Japan’s Prime Minister Fumio Kishida will make foreign visit to ASEAN countries, Vietnam, and Indonesia in this spring. Many deem the visit as a wise and deliberative move, symbolizing the commitment of Japan to Southeast Asia heralded by the Fukuda Doctrine in 1977.
There are some similarities in background between PM Kishida and Indonesian President Joko “Jokowi” Widodo. The two leaders are self-made men from struggling families. Their political careers started in the regions before moving to the political centrum, President Jokowi in Surakarta, and PM Kishida in Yokohama. Both men are also unencumbered by narrow political loyalty. Jokowi, although having run on a political party’s ticket, often shows his independence. Kishida also came into prominence as a non-faction politician at the ruling Liberal Democratic Party. Above that, both countries share a similar identity. Both are stable democracies committed to an open, market-oriented economy, culturally tolerant and abhor extremities. For the past 60 years, Japan has been the most important external source of development for Indonesia. At the same time, Indonesia is the largest development partner for Japan. Japanese overseas development assistance (ODA) has supported Indonesia’s infrastructure, agricultural, industrial, education, health, and social developments as well as institutional and capacity building.
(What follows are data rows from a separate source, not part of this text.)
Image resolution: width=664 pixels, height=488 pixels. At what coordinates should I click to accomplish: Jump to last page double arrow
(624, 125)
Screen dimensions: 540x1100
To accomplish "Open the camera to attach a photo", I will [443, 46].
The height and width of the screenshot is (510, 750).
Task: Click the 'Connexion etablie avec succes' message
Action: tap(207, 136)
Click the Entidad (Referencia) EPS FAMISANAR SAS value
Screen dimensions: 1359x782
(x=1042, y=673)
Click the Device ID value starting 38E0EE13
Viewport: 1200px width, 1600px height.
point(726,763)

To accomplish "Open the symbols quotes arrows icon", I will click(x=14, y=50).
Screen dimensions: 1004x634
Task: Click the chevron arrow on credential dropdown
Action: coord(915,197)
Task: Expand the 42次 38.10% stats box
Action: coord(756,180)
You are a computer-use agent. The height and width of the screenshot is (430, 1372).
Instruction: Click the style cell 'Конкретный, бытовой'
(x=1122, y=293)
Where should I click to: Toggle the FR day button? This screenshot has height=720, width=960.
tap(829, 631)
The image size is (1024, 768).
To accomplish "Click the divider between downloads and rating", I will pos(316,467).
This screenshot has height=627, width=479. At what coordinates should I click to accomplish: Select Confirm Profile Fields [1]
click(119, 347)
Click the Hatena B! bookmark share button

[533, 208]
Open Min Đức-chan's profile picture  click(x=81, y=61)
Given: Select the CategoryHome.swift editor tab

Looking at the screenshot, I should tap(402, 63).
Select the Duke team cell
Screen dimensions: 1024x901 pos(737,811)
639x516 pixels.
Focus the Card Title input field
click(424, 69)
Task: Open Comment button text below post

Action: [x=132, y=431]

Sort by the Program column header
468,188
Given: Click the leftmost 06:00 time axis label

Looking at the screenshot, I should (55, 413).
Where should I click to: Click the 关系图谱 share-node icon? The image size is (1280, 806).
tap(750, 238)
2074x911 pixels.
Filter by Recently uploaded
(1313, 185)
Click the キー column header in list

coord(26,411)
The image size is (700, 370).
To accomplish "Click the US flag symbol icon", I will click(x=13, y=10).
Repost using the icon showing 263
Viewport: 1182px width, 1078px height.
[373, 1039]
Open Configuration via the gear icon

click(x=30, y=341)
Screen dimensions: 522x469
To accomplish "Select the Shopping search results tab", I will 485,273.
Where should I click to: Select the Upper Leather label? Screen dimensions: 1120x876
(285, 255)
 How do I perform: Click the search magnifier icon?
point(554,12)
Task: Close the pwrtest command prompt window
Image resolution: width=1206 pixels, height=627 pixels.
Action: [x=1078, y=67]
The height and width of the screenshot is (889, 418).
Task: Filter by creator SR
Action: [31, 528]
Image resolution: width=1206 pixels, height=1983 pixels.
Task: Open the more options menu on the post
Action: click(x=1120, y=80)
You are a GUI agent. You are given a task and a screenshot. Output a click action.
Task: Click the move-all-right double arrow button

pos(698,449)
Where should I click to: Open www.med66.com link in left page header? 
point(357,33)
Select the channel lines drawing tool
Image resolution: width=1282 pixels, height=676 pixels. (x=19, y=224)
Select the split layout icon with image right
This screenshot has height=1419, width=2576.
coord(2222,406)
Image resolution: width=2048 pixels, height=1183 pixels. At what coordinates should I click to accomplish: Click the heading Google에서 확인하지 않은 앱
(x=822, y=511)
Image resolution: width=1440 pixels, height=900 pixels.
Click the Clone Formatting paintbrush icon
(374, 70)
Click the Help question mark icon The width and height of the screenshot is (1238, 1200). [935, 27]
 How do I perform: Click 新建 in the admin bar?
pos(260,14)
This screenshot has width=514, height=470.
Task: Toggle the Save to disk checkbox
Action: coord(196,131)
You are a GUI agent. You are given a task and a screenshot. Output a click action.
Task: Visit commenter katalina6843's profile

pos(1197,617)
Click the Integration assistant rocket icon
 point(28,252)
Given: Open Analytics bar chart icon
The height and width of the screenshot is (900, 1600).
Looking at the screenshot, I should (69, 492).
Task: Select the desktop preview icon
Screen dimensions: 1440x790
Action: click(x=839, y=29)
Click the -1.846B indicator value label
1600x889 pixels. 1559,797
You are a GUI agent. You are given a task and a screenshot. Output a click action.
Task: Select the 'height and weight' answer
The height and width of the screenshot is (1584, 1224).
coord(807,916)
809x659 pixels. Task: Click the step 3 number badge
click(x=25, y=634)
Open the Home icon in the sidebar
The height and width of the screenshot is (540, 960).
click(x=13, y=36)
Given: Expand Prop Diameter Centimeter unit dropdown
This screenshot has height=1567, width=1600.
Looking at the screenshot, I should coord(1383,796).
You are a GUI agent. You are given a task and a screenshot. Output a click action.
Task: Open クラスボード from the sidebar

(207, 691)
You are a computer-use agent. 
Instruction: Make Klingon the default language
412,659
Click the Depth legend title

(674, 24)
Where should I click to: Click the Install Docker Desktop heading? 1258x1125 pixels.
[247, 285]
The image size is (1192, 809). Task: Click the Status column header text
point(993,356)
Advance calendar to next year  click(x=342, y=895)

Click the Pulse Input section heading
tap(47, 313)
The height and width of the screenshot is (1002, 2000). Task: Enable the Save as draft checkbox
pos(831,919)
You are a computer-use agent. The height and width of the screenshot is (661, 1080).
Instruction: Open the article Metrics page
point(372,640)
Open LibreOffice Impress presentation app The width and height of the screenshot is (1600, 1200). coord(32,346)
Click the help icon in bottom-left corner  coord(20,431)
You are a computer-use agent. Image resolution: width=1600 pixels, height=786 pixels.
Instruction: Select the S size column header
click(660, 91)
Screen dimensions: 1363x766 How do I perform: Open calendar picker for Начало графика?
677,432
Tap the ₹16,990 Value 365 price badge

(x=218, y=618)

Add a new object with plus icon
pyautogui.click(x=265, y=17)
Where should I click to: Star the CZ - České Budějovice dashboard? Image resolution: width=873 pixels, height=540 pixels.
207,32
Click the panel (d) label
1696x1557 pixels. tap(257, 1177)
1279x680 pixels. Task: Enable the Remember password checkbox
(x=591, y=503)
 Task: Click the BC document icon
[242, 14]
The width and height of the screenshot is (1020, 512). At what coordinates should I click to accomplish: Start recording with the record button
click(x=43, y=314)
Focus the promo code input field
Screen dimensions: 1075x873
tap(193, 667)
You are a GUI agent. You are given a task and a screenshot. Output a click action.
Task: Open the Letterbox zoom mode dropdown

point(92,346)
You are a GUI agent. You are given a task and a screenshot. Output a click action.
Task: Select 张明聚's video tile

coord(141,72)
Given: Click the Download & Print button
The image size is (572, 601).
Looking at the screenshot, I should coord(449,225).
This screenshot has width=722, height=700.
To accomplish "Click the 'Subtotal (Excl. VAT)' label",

Japanese foreign development assistance (FDA) has significantly contributed to Indonesia’s economic rise and industrialization. So far, this relationship has grown in a conducive geopolitical environment, in which market economy and democracy serve as its basic institutions. Within that institutional framework, the Japanese public and private sector have contributed to the emergence of Indonesia from among the poorest and most chaotic countries in the region to a stable, modern, middle-income country with expanding markets.
On the other hand, Indonesia has served as Japan’s pillar in Southeast Asia. Indonesia is following the trail of Japan to free itself from the middle-income trap and strive to become an advanced nation in the next two decades or so. Instead of aid, the emphasis of economic cooperation in the future should be on more investment and trade. Indeed, Indonesia expects more investment of Japanese companies, not the least related to the policy of relocating Japanese industries from China and as the consequences of Japanese industrial restructuring as well. Indonesia hopes to become the main destination of this industrial relocation policy. The Jokowi administration has been striving to shift Indonesia into an attractive destination for investment, including through the newly passed Job Creation Law, which aims to provide better governance and ease of doing business, eliminate impediments that have become the subject of complaints from investors and prospective investors. The nature of future cooperation should be established at a higher level of human resources and technology input and value-added chain. Indonesia, while still needing to create basic employment for its huge young population, at the same time is entering a new phase of development that is moving into a knowledge-based, innovative and creative economy, and gearing up for the digital age. Today’s digital technologies, especially artificial intelligence, are not just another factor of production like machine tools. They can also be about the use of data and the control of information for subversive purposes. In this context, Japan-Indonesia cooperation on cyber and digital technology security and safety should therefore be encouraged. Regional security has always been a concern in the Asia Pacific and now Indo-Pacific region.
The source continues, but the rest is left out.